Saved data entries:
★ ★ ★ ★ ★ ★ ★
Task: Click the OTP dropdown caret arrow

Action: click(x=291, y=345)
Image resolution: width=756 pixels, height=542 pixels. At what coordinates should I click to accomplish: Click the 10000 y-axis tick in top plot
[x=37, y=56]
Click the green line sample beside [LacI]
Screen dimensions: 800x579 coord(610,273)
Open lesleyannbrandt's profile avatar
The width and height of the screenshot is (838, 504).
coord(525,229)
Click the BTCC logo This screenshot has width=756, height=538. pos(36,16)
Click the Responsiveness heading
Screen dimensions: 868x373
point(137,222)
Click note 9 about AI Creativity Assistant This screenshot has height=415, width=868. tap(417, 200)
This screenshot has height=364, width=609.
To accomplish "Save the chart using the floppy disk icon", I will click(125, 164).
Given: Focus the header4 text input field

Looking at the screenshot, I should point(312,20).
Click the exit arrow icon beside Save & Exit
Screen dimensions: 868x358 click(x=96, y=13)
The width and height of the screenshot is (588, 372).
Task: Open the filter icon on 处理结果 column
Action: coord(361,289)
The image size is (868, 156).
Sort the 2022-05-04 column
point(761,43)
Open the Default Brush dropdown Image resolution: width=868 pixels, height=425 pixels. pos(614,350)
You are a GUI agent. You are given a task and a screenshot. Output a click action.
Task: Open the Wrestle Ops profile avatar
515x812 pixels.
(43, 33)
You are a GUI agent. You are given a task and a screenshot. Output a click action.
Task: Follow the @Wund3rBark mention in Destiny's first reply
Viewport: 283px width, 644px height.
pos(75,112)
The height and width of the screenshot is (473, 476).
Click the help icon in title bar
★ ★ ★ ★ ★ ★ ★
- Work instructions: Find the word "This" in the entries, and copy every line it shows up in.

- Exercise output:
Click the BTCC logo This screenshot has width=756, height=538. pos(36,16)
Click note 9 about AI Creativity Assistant This screenshot has height=415, width=868. tap(417, 200)
This screenshot has height=364, width=609.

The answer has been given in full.